Around the world sports fans, athletes and spectators have been enjoying the Summer Olympic Games. And so, questions relating to how big data and statistical approaches to sports analysis are top of mind for many. When Rio 2016 is put into historical context it might be seen as the ‘Data Analysis Games’ with athletes and coaches increasingly working with big data to obtain never before seen insight. For example, in a Forbes article, contributor Bernard Marr details how the British rowing team, 'has increasingly ramped up their data-driven analytics with one primary aim – to make their boats go faster'. In the velodrome, Laura Trott thanked ‘the team at home’ including the team nutritionist and the data analysts after winning gold.
But is it actually possible to manipulate data in such a way that you would know the winner of a match, race or game before it even begins — or halfway through? If yes, would that destroy the thrill of watching Jason Kenny blow competitors away in the velodrome or take the edge off watching the Premier League’s new boys, Hull City topple Leicester on the opening day?

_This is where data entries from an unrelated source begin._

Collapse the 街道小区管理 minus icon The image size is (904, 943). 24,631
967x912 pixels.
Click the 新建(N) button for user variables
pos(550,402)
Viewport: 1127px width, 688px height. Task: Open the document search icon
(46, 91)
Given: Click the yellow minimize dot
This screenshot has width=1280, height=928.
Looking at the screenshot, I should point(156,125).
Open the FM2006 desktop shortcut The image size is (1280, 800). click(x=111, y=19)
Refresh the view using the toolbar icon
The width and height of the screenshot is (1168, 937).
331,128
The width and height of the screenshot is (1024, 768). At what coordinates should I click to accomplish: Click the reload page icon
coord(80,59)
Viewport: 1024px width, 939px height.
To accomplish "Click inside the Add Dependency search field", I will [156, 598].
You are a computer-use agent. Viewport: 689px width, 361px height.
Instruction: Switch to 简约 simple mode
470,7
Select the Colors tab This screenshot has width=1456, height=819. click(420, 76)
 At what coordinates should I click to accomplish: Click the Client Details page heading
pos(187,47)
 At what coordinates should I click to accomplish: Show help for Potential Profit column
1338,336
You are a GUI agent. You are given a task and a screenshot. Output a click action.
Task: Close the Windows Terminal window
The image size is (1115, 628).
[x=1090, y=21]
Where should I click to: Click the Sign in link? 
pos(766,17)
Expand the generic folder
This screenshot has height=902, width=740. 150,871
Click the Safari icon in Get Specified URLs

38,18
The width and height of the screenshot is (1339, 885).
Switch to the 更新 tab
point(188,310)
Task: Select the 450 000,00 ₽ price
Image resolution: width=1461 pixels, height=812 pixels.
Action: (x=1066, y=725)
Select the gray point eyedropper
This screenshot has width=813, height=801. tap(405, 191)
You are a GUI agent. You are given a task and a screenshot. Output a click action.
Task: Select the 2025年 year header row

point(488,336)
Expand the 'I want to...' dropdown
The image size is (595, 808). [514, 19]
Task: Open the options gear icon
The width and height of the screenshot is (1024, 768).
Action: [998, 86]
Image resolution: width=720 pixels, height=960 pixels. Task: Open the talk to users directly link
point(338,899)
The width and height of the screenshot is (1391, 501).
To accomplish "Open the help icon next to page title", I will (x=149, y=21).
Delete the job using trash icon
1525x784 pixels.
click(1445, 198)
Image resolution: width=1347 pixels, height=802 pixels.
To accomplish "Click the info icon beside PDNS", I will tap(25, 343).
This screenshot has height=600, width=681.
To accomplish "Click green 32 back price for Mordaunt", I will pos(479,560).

Using real-time analysis to predict the future
While the system that 'Moneyball' utilised has generally proved its value for post-event analysis, there’s a missing piece in terms of actions that need to be analysed in real-time vs. waiting until the end of the match, game, etc. For instance, betting websites need to update the data continually, in order to provide current prices for players or on the results of a game. With new analytic technologies such as Hadoop and Spark, associated with machine learning, it is now possible to predict very likely outcomes in real-time.
By combining historical data with real-time analysis, not only does the model make predictions based on new data arriving in real-time, but this new data also helps to enhance the underlying historical model, forming a continuous cycle of evaluation. Throughout the lifespan of the system, the relevance of the model’s predictions is incessantly improved.
Analytics applications for all areas of activity
Although it seems rather a complicated process to understand this kind of architecture and algorithm, the latest solutions for data integration are becoming more simple to use and designed with the layman’s user in mind. They also help easily upscale models created by data scientists (especially with tools such as the Spark Machine Learning Library), using the example of traditional scientific research practices: from the lab to the production line, the sample piece to the industrial process.
So many other sectors can draw inspiration from the way sports is embracing big data to address best practices that ultimately impact outcomes. For example, airlines which need their aircraft to be completely reliable, can predict future maintenance cycles by analysing vast amounts of data from sensors placed throughout the aeroplane, and transmitted in flight. In the field of distribution, the power of Amazon’s recommendations algorithms is well known. Finally, other sectors (insurance, banking, health, etc.) can also benefit from the contribution of predictive analysis, for issues associated with customer relations.
These days it is vital for all sectors, just as in the sporting world, to remain competitive and to move towards predictive analysis. The way to do it is to examine the existing situation in such a way that it delivers highly valuable information, backing up real-time strategic, decision-making.
So becoming data-driven is becoming more of an imperative for all businesses—whether in sports, banking, manufacturing, retail or healthcare. But in order for companies to truly make big data work for them most effectively, transparency and data governance are vital, especially when it comes to building consumer confidence and brand loyalty. Questions such as: on what data sources does the model rely? Where does the data come from? Is it accurate? Does it comply with current industry regulatory requirements?
These are key questions and will be pertinent to betting companies looking to set their odds on who will take home the gold in men’s basketball if the US men’s volleyball team will be able to snag the bronze, or which metrics an emerging small business should focus on in order to generate a profit. Whatever the context, its increasingly clear – big data is the name of the game!